Anti-Spam WordPress Plugin Poses Threat to User Data


Spam protection, AntiSpam, FireWall by CleanTalk, a newly discovered vulnerability in WordPress. This SQL vulnerability is capable of exposing user emails, passwords and payment information to bad actors.

Plugins by CleanTalk has been installed on more than 100,000 websites and was intended to safely remove and reject spam and trash comments.

How it works:

According to WordFence, the program detects, monitors and tracks activities and behavior of different IP addresses. This process of protection also applies to the user-agent string that browsers release to identify themselves as a safe source.

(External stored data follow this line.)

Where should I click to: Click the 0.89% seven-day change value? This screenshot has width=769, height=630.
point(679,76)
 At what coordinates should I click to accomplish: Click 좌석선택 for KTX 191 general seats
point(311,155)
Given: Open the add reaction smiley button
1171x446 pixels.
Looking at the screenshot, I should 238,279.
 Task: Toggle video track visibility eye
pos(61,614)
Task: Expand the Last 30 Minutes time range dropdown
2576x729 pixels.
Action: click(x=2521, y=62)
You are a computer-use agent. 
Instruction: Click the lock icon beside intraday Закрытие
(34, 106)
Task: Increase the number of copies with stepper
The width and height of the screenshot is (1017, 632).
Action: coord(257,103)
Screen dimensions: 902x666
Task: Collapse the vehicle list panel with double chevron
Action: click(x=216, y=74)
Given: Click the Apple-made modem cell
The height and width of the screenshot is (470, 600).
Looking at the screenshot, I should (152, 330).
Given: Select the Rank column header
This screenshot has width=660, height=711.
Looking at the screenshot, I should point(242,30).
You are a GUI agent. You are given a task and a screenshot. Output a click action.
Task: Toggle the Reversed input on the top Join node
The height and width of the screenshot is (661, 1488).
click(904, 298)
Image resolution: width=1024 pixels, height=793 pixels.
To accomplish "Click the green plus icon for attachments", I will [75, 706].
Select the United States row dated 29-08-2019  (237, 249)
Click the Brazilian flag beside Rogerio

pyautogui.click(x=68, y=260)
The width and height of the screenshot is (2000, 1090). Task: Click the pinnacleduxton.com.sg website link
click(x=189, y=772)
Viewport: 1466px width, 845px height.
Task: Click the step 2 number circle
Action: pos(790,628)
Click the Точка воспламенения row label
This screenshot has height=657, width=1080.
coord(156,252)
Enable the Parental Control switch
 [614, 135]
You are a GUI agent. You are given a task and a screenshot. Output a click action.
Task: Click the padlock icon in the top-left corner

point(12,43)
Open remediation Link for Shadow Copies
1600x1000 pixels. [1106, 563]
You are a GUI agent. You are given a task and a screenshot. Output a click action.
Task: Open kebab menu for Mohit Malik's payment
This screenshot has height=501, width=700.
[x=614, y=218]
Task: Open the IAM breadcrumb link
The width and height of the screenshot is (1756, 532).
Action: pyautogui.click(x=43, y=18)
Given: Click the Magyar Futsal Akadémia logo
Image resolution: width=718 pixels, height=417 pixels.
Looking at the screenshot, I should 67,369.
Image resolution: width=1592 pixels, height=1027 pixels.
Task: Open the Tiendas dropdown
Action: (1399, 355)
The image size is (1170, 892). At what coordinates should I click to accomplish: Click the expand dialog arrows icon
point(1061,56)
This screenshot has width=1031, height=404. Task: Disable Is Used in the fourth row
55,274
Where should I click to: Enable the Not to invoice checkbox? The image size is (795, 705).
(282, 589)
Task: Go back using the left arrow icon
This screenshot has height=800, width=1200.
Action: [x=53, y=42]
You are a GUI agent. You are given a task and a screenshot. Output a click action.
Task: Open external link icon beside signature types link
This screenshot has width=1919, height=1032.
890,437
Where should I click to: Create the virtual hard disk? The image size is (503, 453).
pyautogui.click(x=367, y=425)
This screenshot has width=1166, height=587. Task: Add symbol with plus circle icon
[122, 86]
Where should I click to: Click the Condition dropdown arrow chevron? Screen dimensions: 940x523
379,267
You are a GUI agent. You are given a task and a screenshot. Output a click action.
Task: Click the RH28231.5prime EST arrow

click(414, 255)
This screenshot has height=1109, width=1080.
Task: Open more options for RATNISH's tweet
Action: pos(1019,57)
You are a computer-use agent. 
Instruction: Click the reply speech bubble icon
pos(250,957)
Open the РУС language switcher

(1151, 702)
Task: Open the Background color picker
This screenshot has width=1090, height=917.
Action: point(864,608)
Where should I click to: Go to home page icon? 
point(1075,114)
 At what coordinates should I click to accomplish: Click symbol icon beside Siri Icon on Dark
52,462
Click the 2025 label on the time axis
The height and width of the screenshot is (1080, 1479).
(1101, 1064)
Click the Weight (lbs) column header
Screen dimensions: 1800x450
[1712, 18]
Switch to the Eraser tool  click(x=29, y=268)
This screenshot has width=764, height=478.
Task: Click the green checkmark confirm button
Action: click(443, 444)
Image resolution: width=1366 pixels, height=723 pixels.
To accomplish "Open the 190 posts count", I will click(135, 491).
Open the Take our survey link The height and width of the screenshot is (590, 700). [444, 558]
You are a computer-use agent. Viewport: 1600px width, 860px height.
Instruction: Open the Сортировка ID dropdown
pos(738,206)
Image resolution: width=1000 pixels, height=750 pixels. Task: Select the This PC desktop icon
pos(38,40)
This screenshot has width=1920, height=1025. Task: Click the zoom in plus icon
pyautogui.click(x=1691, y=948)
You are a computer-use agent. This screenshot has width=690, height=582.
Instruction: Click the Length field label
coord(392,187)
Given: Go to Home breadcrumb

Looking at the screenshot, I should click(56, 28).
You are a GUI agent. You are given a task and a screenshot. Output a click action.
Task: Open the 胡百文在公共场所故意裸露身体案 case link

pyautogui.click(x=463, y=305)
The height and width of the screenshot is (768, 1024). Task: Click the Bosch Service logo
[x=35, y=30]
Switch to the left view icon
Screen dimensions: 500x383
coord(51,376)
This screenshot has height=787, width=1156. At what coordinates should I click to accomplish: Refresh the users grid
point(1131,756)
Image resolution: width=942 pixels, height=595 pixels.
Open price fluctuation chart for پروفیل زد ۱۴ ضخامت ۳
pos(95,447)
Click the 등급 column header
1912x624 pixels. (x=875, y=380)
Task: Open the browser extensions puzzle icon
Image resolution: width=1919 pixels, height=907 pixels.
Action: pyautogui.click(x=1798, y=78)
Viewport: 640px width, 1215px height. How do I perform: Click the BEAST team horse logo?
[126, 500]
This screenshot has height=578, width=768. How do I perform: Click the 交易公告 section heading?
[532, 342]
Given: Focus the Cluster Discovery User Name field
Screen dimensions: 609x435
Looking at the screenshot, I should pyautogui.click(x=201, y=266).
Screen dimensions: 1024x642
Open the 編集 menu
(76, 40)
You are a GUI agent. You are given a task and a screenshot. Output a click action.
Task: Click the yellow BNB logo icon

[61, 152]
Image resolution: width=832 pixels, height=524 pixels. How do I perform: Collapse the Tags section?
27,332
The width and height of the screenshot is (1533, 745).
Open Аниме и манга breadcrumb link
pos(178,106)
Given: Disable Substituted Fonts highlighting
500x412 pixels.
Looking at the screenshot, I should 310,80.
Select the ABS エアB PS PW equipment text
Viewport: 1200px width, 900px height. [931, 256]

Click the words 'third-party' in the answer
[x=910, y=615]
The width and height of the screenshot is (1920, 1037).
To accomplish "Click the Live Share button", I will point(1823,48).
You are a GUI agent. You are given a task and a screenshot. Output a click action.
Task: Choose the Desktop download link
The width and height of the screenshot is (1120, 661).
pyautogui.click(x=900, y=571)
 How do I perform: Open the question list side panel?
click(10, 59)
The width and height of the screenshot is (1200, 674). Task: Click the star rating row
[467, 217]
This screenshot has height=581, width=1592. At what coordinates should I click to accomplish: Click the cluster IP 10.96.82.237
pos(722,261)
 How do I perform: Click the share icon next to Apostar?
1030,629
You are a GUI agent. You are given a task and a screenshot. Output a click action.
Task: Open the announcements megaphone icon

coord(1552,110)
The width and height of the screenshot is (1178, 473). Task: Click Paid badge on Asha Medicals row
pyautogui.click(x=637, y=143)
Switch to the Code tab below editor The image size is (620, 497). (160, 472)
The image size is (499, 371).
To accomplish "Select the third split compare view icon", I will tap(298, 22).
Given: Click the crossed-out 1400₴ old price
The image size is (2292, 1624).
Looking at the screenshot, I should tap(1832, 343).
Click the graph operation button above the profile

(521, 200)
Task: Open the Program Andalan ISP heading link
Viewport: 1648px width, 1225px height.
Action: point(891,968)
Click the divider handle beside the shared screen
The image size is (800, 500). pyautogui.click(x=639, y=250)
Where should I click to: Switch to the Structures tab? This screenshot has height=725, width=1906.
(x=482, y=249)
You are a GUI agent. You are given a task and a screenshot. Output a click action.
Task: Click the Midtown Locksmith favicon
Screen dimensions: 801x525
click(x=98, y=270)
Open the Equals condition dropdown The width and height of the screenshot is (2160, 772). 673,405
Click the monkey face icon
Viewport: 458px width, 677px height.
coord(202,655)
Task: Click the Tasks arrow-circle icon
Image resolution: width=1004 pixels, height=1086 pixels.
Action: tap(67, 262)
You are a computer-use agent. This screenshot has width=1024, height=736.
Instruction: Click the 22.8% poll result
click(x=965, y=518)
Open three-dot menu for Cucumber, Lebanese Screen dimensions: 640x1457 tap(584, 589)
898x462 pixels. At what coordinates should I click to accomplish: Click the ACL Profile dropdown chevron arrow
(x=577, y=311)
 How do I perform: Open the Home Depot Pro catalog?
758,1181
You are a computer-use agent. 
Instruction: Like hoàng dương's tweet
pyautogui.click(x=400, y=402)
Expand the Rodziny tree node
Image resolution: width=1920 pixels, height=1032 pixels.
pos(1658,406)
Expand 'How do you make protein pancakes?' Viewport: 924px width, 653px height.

The firm that released the analysis on Tuesday mentioned, “Unfortunately, the update_log function in lib/Cleantalk/ApbctWP/Firewall/SFW.php, which was used to insert records of these requests into the database, failed to use a prepared SQL statement.”

Attackers can interfere with the queries made by applications, simply by taking advantage of the SQL-injection which is recognized as a web-security vulnerability.

How it can be prevented:

One of the most prominent ways of preventing this vulnerability from affecting the systems is to use “prepared statements”.

Prepared statements are pre-generated scripts that act as an isolation filter so that the attackers don’t see the entire scope of data that is returned when a query is made.

WordFence was able to present some features in the plugin code that would prevent issues from arising and make sites difficult to exploit. For example, WordFence stated that the vulnerable SQL query is an “insert” query.

“Since data was not being inserted into a sensitive table, the insert query could not be used by an attacker to exploit the site by changing values in the database, and this also made it difficult to retrieve any sensitive data from the database,” according to Wordfence.

A new patched version of the plugin is now available and all admins are advised to update to the new version – 5.153.4.